# Exercise aim
Give the records once more, exactly as they stand.

# Information shown
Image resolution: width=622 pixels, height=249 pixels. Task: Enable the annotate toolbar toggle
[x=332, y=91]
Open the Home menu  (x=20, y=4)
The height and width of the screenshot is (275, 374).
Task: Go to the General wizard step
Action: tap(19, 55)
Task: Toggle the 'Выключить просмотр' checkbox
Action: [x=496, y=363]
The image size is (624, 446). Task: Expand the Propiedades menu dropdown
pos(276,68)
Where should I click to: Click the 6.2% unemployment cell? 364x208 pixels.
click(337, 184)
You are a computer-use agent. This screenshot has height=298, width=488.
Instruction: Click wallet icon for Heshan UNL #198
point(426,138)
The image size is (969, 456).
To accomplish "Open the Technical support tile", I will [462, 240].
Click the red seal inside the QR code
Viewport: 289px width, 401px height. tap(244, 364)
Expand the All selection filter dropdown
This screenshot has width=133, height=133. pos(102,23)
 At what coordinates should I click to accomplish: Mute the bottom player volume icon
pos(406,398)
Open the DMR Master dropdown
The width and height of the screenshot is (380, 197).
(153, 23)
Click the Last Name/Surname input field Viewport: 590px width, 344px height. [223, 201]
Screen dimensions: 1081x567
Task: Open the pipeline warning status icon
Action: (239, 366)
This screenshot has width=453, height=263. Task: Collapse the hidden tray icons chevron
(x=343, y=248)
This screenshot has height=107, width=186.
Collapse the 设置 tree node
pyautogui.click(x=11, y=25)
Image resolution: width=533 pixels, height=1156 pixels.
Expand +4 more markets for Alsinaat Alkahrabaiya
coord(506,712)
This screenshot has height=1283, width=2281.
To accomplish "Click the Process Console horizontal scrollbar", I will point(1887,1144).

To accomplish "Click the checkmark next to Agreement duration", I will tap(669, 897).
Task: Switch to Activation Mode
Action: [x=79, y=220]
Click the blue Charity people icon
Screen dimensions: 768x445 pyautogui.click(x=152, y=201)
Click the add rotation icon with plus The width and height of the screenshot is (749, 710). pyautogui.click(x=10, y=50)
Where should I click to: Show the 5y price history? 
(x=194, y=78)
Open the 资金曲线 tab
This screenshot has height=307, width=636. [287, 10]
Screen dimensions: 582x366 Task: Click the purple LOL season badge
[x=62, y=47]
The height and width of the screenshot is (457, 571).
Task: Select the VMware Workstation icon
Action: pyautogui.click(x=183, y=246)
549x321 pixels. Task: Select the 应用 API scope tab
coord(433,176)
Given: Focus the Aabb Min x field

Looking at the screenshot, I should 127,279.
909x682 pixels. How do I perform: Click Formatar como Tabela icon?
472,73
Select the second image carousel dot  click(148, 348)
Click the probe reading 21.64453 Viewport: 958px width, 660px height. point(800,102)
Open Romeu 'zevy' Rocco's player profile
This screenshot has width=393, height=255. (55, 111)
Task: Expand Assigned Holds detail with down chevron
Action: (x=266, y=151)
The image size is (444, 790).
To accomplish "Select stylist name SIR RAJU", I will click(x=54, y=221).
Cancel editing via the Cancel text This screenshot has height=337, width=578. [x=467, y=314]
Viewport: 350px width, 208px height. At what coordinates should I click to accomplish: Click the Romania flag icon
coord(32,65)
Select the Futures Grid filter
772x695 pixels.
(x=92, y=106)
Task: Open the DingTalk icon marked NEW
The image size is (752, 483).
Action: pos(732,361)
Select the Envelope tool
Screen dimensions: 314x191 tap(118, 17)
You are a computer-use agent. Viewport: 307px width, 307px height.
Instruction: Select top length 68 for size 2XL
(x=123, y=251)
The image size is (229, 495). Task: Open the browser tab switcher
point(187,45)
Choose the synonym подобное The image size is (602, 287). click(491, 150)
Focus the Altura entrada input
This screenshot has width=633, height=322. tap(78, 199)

# Response
Image resolution: width=622 pixels, height=249 pixels. Task: Enable the annotate toolbar toggle
[x=332, y=91]
Open the Home menu  (x=20, y=4)
The height and width of the screenshot is (275, 374).
Task: Go to the General wizard step
Action: tap(19, 55)
Task: Toggle the 'Выключить просмотр' checkbox
Action: [x=496, y=363]
The image size is (624, 446). Task: Expand the Propiedades menu dropdown
pos(276,68)
Where should I click to: Click the 6.2% unemployment cell? 364x208 pixels.
click(337, 184)
You are a computer-use agent. This screenshot has height=298, width=488.
Instruction: Click wallet icon for Heshan UNL #198
point(426,138)
The image size is (969, 456).
To accomplish "Open the Technical support tile", I will [462, 240].
Click the red seal inside the QR code
Viewport: 289px width, 401px height. tap(244, 364)
Expand the All selection filter dropdown
This screenshot has width=133, height=133. pos(102,23)
 At what coordinates should I click to accomplish: Mute the bottom player volume icon
pos(406,398)
Open the DMR Master dropdown
The width and height of the screenshot is (380, 197).
(153, 23)
Click the Last Name/Surname input field Viewport: 590px width, 344px height. [223, 201]
Screen dimensions: 1081x567
Task: Open the pipeline warning status icon
Action: (239, 366)
This screenshot has width=453, height=263. Task: Collapse the hidden tray icons chevron
(x=343, y=248)
This screenshot has height=107, width=186.
Collapse the 设置 tree node
pyautogui.click(x=11, y=25)
Image resolution: width=533 pixels, height=1156 pixels.
Expand +4 more markets for Alsinaat Alkahrabaiya
coord(506,712)
This screenshot has height=1283, width=2281.
To accomplish "Click the Process Console horizontal scrollbar", I will point(1887,1144).

To accomplish "Click the checkmark next to Agreement duration", I will tap(669, 897).
Task: Switch to Activation Mode
Action: [x=79, y=220]
Click the blue Charity people icon
Screen dimensions: 768x445 pyautogui.click(x=152, y=201)
Click the add rotation icon with plus The width and height of the screenshot is (749, 710). pyautogui.click(x=10, y=50)
Where should I click to: Show the 5y price history? 
(x=194, y=78)
Open the 资金曲线 tab
This screenshot has height=307, width=636. [287, 10]
Screen dimensions: 582x366 Task: Click the purple LOL season badge
[x=62, y=47]
The height and width of the screenshot is (457, 571).
Task: Select the VMware Workstation icon
Action: pyautogui.click(x=183, y=246)
549x321 pixels. Task: Select the 应用 API scope tab
coord(433,176)
Given: Focus the Aabb Min x field

Looking at the screenshot, I should 127,279.
909x682 pixels. How do I perform: Click Formatar como Tabela icon?
472,73
Select the second image carousel dot  click(148, 348)
Click the probe reading 21.64453 Viewport: 958px width, 660px height. point(800,102)
Open Romeu 'zevy' Rocco's player profile
This screenshot has width=393, height=255. (55, 111)
Task: Expand Assigned Holds detail with down chevron
Action: (x=266, y=151)
The image size is (444, 790).
To accomplish "Select stylist name SIR RAJU", I will click(x=54, y=221).
Cancel editing via the Cancel text This screenshot has height=337, width=578. [x=467, y=314]
Viewport: 350px width, 208px height. At what coordinates should I click to accomplish: Click the Romania flag icon
coord(32,65)
Select the Futures Grid filter
772x695 pixels.
(x=92, y=106)
Task: Open the DingTalk icon marked NEW
The image size is (752, 483).
Action: pos(732,361)
Select the Envelope tool
Screen dimensions: 314x191 tap(118, 17)
You are a computer-use agent. Viewport: 307px width, 307px height.
Instruction: Select top length 68 for size 2XL
(x=123, y=251)
The image size is (229, 495). Task: Open the browser tab switcher
point(187,45)
Choose the synonym подобное The image size is (602, 287). click(491, 150)
Focus the Altura entrada input
This screenshot has width=633, height=322. tap(78, 199)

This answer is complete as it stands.